11Apr
The Human Centric Office of the Future

It’s time we got excited about returning to offices!

This pandemic has shown us some strange things and made us think in even stranger ways.

One of the strangest has been our relationship with the office and I must admit there have been times when I thought it was a goner.

I envisioned a conversation with my future grand-kids about work ‘back in my day’, that went something like this…

Offices were big, energy guzzling buildings in the middle of hectic, overcrowded, and polluted urban spaces. To get to them we would wake up early (earlier than natural for many people) and travel on fast moving metal tins (with windows kindly added so we could have a nice view as our faces were squashed against them).

After this; we would walk across a train station (in reality, much like the stampede scene in The Lion King) before we got onto another moving metal tin, this time underground; so with no views.

You would spend your time trying to avoid eye contact and navigating away from the stranger’s armpit that you keep getting pressed against.

Finally, an hour after leaving the comfort of our homes, we arrived at ‘The Office’ (not be confused with the humorous sitcom of the same name).

For some reason we had to stay for a rigid 9 hours (often longer) trying to be productive amidst constant distractions.
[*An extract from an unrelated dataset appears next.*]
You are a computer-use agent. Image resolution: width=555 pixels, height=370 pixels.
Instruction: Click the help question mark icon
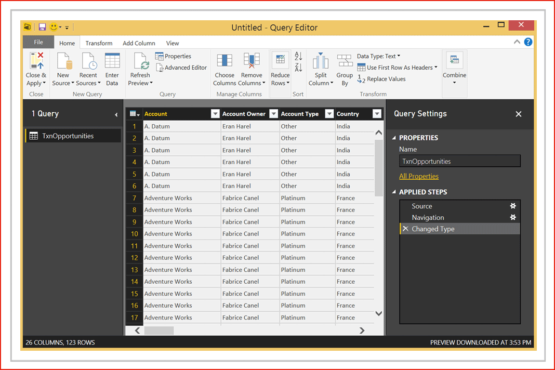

You would stumble about from one meeting room to another lost in the waves of details. If you worked in an open plan office, many of these problems were compounded instead of reduced. 50% of the people you worked with in the office were clearly burned out. Spent.

Then - you guessed it grand-child - we reversed our steps. Back to the moving metal tin and stampedes. You can see where I’m going with this…

A recent YouGov survey reported that ‘fewer than four in ten want to leave their house to go to work’. A Slack/Future Forum survey of 9,000 workers in 2020 showed that 72% of workers preferred a hybrid office/home approach, 15% home only, and a mere 8% office only. The survey showed that:

“Remote work is a net positive”, with “knowledge workers reporting higher levels of satisfaction when compared with office work, for work-life balance, stress and anxiety levels, productivity and overall satisfaction.”

A huge 75% are even willing to take a 14% cut in salary to stay working remotely.

Is this the death knell for the office?

Not quite…

As with everything, there is another side of the story.

There are clearly big upsides to communal, IRL workplaces. The Slack survey also showed that “the experience of remote work varies across job roles, genders, seniority and other factors. For instance, experienced remote workers tend to report higher levels of workplace wellbeing and productivity than their less-experienced, often younger peers.”

There are plenty of good things to celebrate about the workplace.

Enhanced creativity, ease of conversation, water cooler moments and not cutting out mid-sentence, like a malfunctioning robot because your Wi-Fi is playing up.

It is a better, richer way of connecting with each other. Indranil Roy, Executive Director, Human Capital practice, Deloitte Consulting puts this well:

“Over time, face-to-face interaction is required to facilitate collaboration, build relationships, solve complex challenges and generate ideas.”

So, the challenge it seems, is convincing those people who don’t want to return to the office part time or at all, that there are advantages.

We need to entice people back into the office, to a sufficient degree, for at least one or two days a week, to ensure we don’t lose the extra opportunities for creativity, employee wellness and other benefits of face-to-face interaction.

The companies that understand this will attract the best talent. Vaibhav Gujral: Partner at McKinsey & Company lays it out:

“Organisations that get it right may emerge from the crisis ahead in the war for talent, with policies that employees prefer, and workplaces that are purpose-designed to be vibrant, foster collaboration and productivity for the new way of working.”

But we now know that we could work on a desert island if it has a good Wi-Fi connection! Bye bye commute...

The cat is well and truly out of the bag now, and it’s a tropical cat with turquoise water and white sand beaches.

So how do we make the workplace as appealing as Bermuda?

At least for a couple of days a week.

Here’s three ways:

1. Put mental health at the top of the agenda

As if mental health wasn’t important enough pre Covid - with rates of stress at an all-time high – people are facing even bigger problems now. Figures from the Princes’ Trust Youth Index are showing 1 in 4 young people in the UK have felt ‘unable to cope’ during the pandemic. A harrowing statistic and unfortunately one of many similar stories.